Friday, March 13, 2009

Desert Flowers Reprise

I wrote last year about going to the Anza Borrego State Park to see the magic of the desert in spring bloom. We wanted to go again, and this time to take the Airstream off into the desert and stay for a few days. So we did.

The rains in December and January have greened up the whole county. Our campo (field) is lush now that the cows are in another place, and it now makes more sense that the Texas ranchers that settled this area would like the grazing. Even up in the desert there are mists of green on some hillsides, and water flowing in a few of the creeks and washes.

Still, it’s the desert: miles of flat sandy stony land with brushy shrubs, and spiky cactus, agave and ocotillo.

The ocotillo is a bizarre plant, also known as coach whip. Most of the dry times, it is a 7-8 foot high collection of straight up sticks with spines, a pretty brutal coach whip. The minute there is any rain, it gets covered with tiny round bright green leaves, and the tips have a long bunch of bright red tubular flowers that look like a red pennant. The transformation isn’t as dramatic as the juicy annual wildflowers because they appear out of nothing but sand, and run riot. But the ocotillo is a more visible example of what is dried up and dead coming to life.

We parked up a wash, ie dried up stream bed. They only get rain that would make it run every two years or so, and they did in Jan, so the marks of the rushing water are still visible. I would love to see a flash flood in the desert, rushing all brown and violent, hoping to catch something unaware. The weather is fine, so we drive on up to a wide spot. Going in here with a 29’ trailer is a little adventurous. We might get stuck in sand, as the truck, in spite of being 4 wheel drive, doesn’t have big fat tires, or we might never find a place to turn around. Nothing ventured though and we find a good wide spot. Mountains all around, and a silence that makes your ears ring, as though they are trying really hard to find something, anything to listen to.

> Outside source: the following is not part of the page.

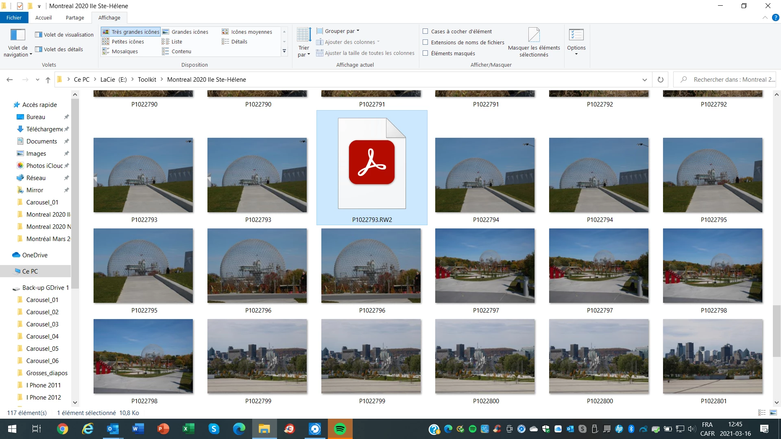Click the refresh button beside address bar

661,80
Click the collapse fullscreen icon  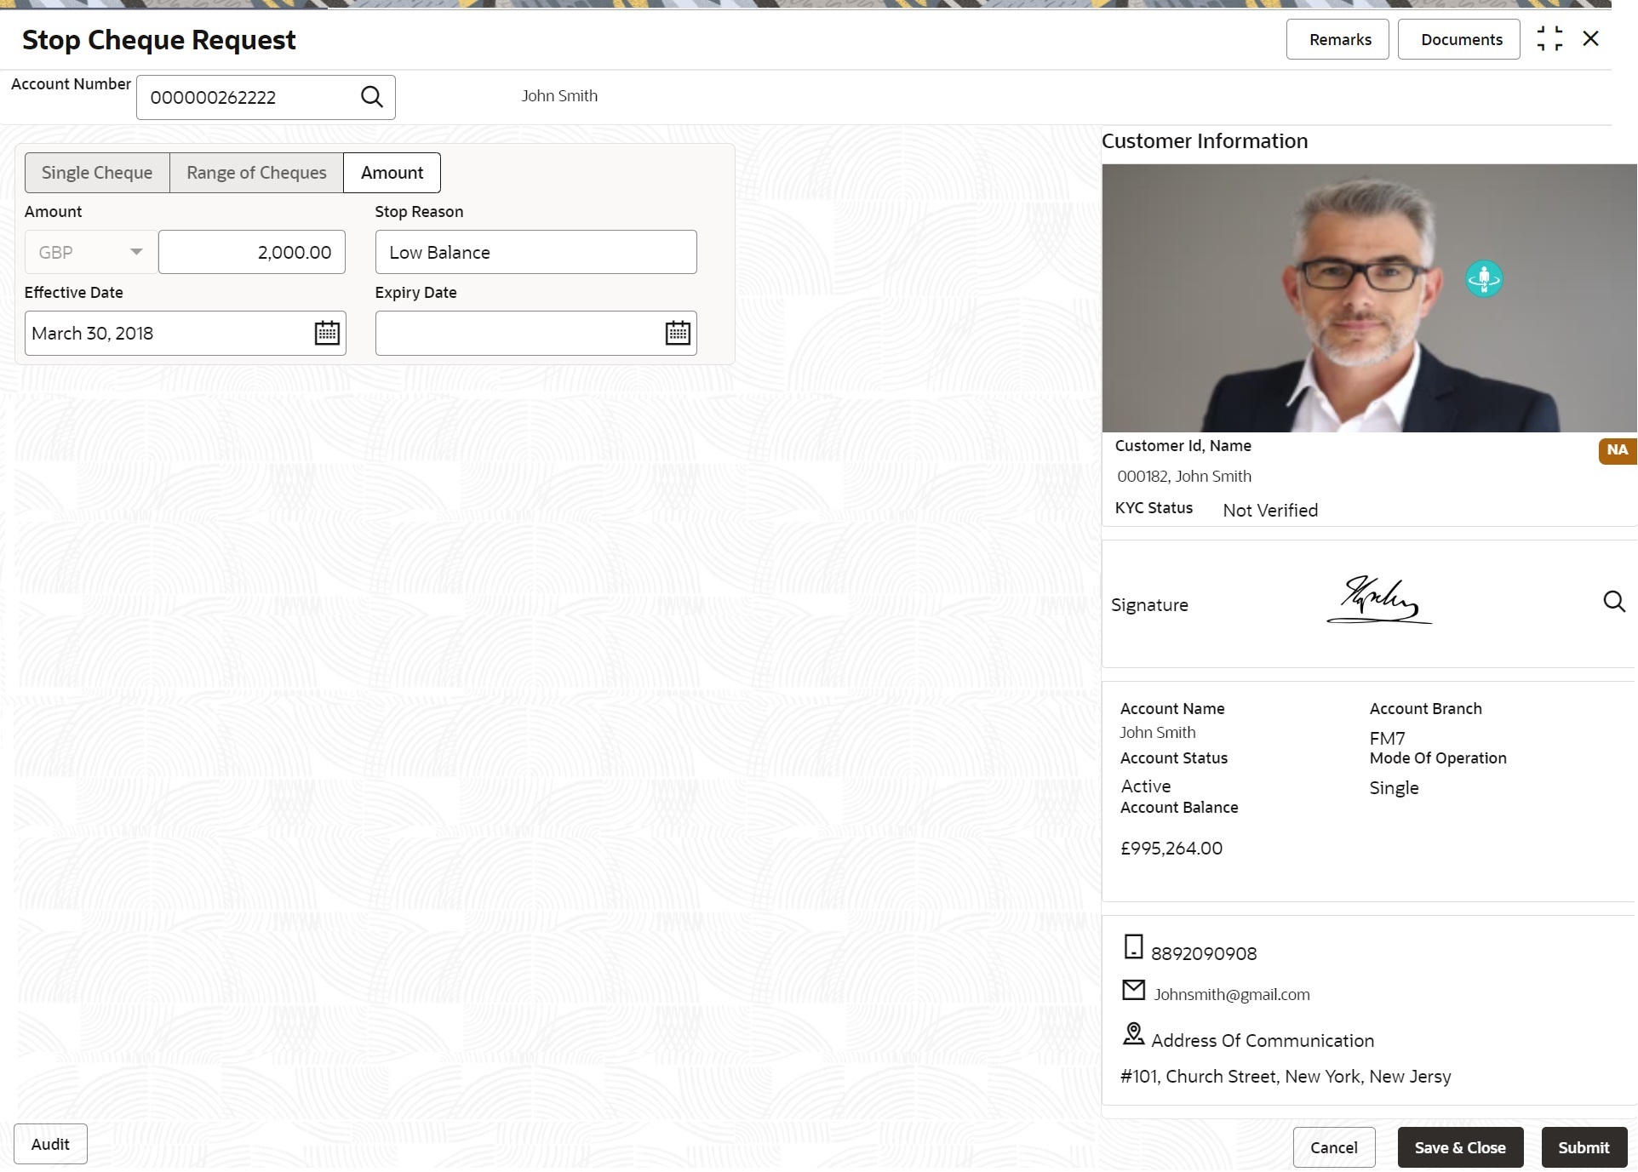[1549, 39]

I love this empty stillness. It is desolate, no man made thing to see or hear, no trees to speak of, and few creatures. Sitting in the morning sun beside the trailer, I see a humming bird, hear other small birds chittering now and then, and grasshoppers fly by once or twice. I just dream of nothing, my mind empty and cleaned. I have wanted to do this for so long, my trailer is designed for just this, and in spite of some new scratches in the shiny skin, it feels as though I have achieved something to be here.

We spent the first day revisiting the more accessible wild flower hot spots, which were a little passed, and the effect was diminished by a lot of green between the flowers. The green obscured the flowers some, but also made it less clear that the flowers came out of nothing, no top soil, nothing.

After lunch at an aging resort, we got in touch with some Airstream friends, Linda and Jack Laughlin, who have lived here in Borrego Springs (at least in the winter) since 1982. They spend much of the summer traveling in their exquisite small, ’56 Airstream that shines like the sun pulled by a terrific yellow 4x4 Chevy truck of the same 50’s vintage. They met us at the last rally, and when we mentioned we were coming for the flowers, they said to look them up. We did and yahoo!

We got the tour of tours of this enormous (600,000 acre) park. Down white sandy washes and along mud stone canyons and finally into the Borrego Badlands where we ended up on Font’s Point. From here you can see the distant mountains, and at our feet the wrinkled and lined eroded soft rocks winding and twisting around the washes. The mud stone is a tan color, the sediments that made it came from the ancient Colorado River when it was more of a sea most of the time.

The layers are a little different in texture, with rocks in it sometimes, but all of a color, and sharply defined by the setting sun. We sit in chairs and have cheese and crackers and wine as the sun sets.

Jack and Linda took us to places where

the sunflowers turned the sands yellow,

where hawks nested in a soft canyon,

where Indians moved stones out of circles to sleep in, where Patton trained his desert troops,

where the usually rare desert lilies were thick on the ground and fat with flowers, impossible plants in this dried up place.

We saw cactus starting to bloom,

and Linda and I ran from flower to flower, finding new ones and hooting with the fun of the hunt. What a day, what a day!

Jack and Linda

I know that this place is dreadful in the summer, daily over 100, often 110 or even 120 degrees, but I would like to feel that, to see the desert in that white heat. I would sort of like to live here for a year, to have citrus fruits in my yard, and feel the warm night wind.